● CHALLENGE:
Put everything in the records from the line containing "Where should I" down to the end of the records into a Markdown table with a Row column numbering each line and a Text column holding the line, skipping blank lines.

──────── GIVEN RECORDS ────────

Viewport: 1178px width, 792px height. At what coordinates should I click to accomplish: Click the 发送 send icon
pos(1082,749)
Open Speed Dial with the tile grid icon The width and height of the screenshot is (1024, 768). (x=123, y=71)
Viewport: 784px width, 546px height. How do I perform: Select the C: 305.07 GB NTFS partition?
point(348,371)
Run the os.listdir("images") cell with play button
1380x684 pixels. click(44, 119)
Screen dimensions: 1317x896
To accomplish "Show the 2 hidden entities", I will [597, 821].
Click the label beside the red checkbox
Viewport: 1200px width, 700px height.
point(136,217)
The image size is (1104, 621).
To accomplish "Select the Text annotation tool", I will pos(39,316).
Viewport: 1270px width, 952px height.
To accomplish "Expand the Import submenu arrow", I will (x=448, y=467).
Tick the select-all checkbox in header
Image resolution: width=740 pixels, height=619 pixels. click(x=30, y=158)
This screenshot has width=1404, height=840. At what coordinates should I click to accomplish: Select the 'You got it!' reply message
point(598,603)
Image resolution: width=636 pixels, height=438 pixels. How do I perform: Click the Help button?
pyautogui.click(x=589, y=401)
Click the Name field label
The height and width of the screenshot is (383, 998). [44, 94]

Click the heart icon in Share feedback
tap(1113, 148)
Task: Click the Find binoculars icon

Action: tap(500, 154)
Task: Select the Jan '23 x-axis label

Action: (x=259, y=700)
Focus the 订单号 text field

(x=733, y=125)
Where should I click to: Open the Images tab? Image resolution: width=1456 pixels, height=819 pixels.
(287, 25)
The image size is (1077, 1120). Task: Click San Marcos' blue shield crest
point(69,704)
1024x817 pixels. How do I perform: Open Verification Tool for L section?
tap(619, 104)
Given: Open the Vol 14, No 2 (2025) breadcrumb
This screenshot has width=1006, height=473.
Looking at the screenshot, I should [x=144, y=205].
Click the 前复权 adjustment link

────────

● WRITTEN RESPONSE:
| Row | Text |
|---|---|
| 1 | Where should I click to: Open the Images tab? Image resolution: width=1456 pixels, height=819 pixels. |
| 2 | (287, 25) |
| 3 | The image size is (1077, 1120). Task: Click San Marcos' blue shield crest |
| 4 | point(69,704) |
| 5 | 1024x817 pixels. How do I perform: Open Verification Tool for L section? |
| 6 | tap(619, 104) |
| 7 | Given: Open the Vol 14, No 2 (2025) breadcrumb |
| 8 | This screenshot has width=1006, height=473. |
| 9 | Looking at the screenshot, I should [x=144, y=205]. |
| 10 | Click the 前复权 adjustment link |